» **Consigne A**:
Répondez à ces questions sur la présentation de la pièce Kalibofobo :
(i) En quelle année la pièce a-t-elle été écrite ?
(ii) À qui Anatol fait-il face dans le deuxième tableau ?
(iii) Qu'est-ce que les deux hommes vont « apprendre » dans le troisième tableau ?
» **Consigne B**: Poursuivez la présentation de la pièce Kalibofobo après sa dernière phrase.

» **Extrait**:
Kalibofobo, pièce de théâtre (écrite en 1988) en trois tableaux en langue créole de Frankétienne. Durée : environ une heure cinquante minutes. Le premier tableau met en scène les relations difficiles entre Anatol, symbole individuel du petit peuple haïtien, et le professeur Mélansyèl, tout droit jailli de l’élite. Le deuxième tableau montre l’affrontement entre Anatol et la mort qu’il a un peu vite appelée de ses vœux. Cet épisode initiatique montre un Anatol qui commence à prendre conscience de la valeur de la vie. Le troisième tableau rapproche les deux hommes qui vont maintenant lutter ensemble contre leurs propres laideurs et les mensonges de la société qui, jusqu’à présent, les opposait, ils vont «apprendre à être beaux ».

» **Section des données**:
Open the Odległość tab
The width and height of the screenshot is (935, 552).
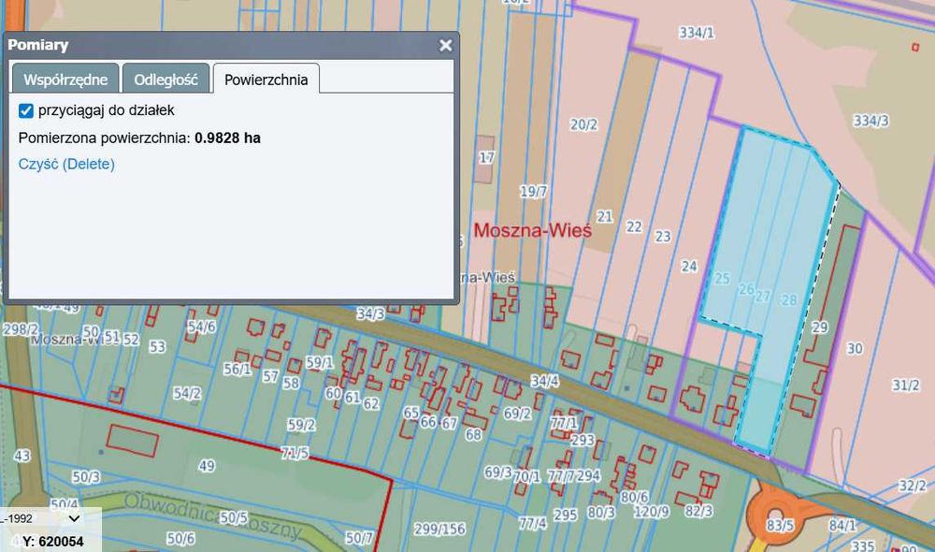pos(165,79)
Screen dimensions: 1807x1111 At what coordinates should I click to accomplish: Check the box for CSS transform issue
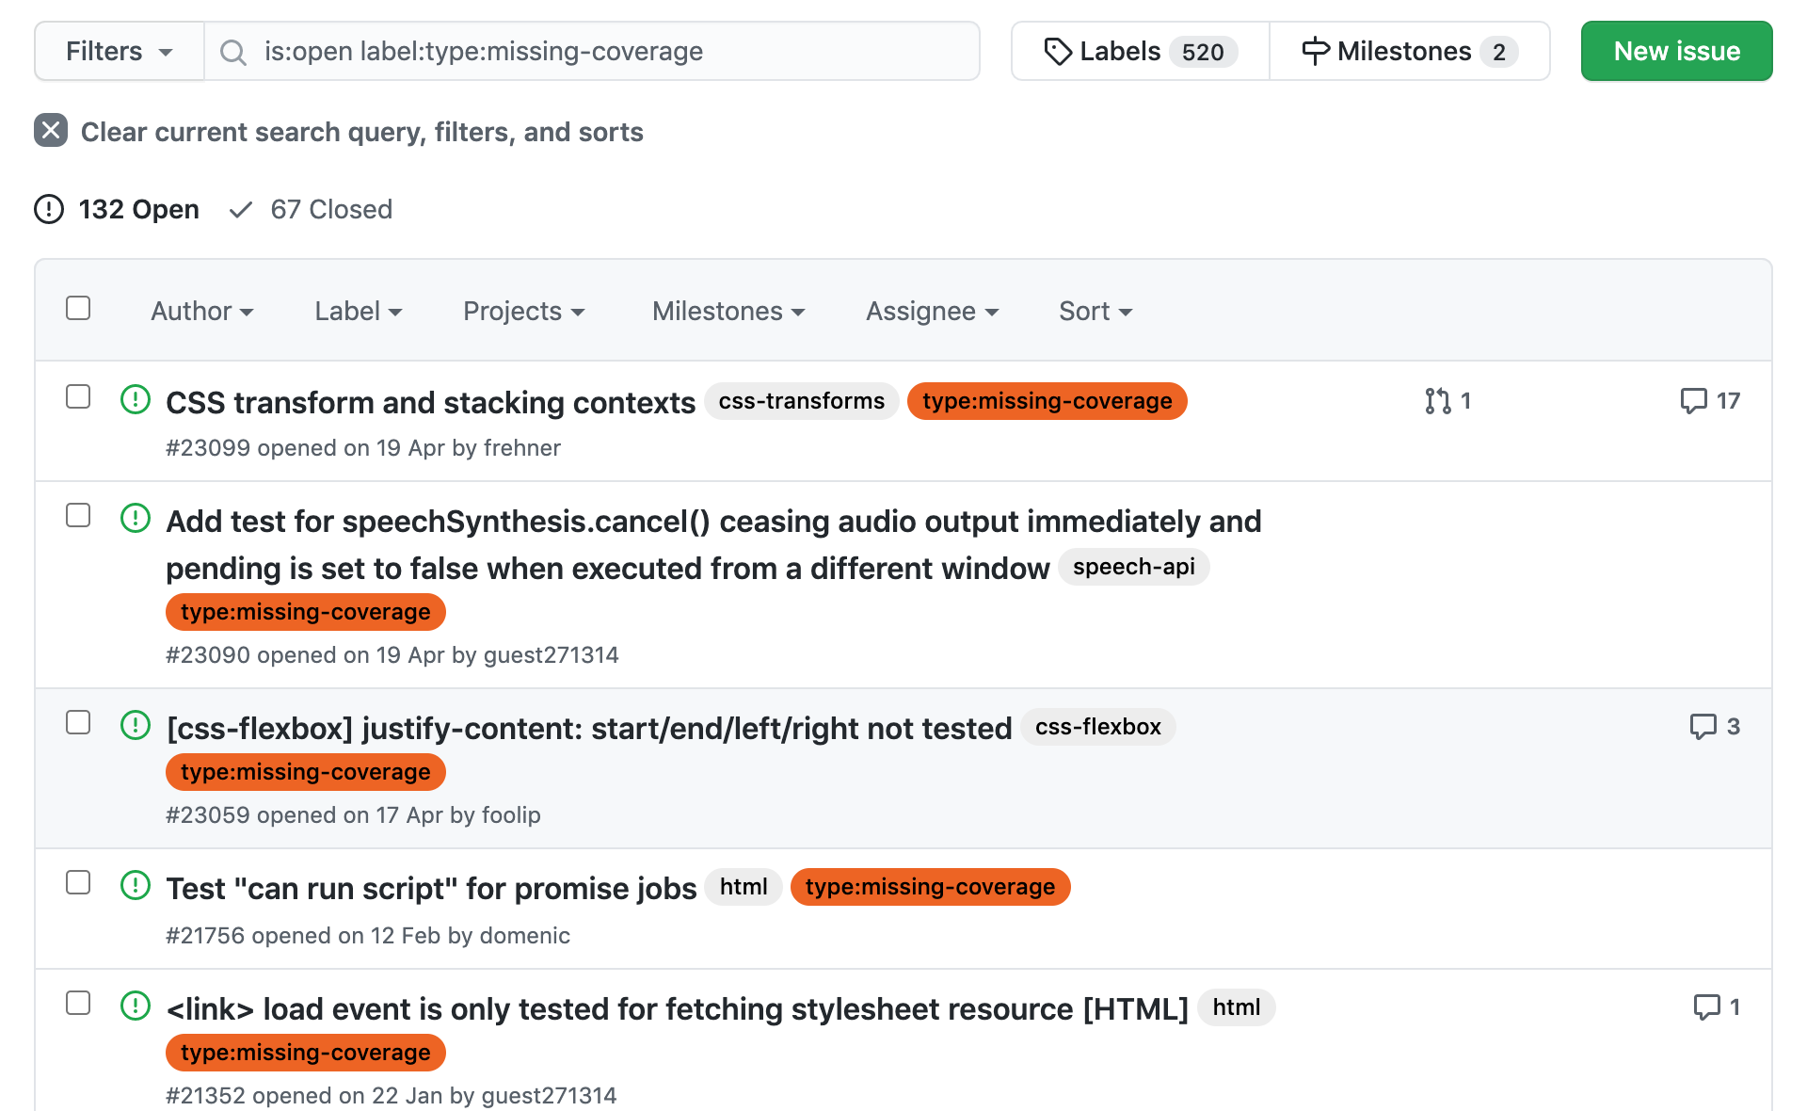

» **Résultat de l'exercice A**:
(i) En 1988.
(ii) À la mort, qu'il a un peu vite appelée de ses vœux.
(iii) À être beaux.

» **Résultat de l'exercice B**:
Kalibofobo, dimanche 27 juillet 1997, dix heures du matin, au Rex-Théâtre, à Port-au-Prince, juste à un jet de salive du Palais National. Frankétienne est prêt, c’est la dernière représentation en Haïti, après, la pièce voyagera à New-York, Montréal, Miami… Complet blanc, cravate rouge, dans un moment sur scène il se glissera dans la peau du professeur Mélansyèl, Henry Robert Jolibois donnera vie à Anatol Kornichon. La partie droite de la scène croule sous un «fatras » au cœur duquel ronfle Anatol, dormeur professionnel et rêveur hors pair, sous un halo de lumière ; de l’autre côté, le public devine la silhouette studieuse du professeur assis à son bureau, étudiant des livres compliqués.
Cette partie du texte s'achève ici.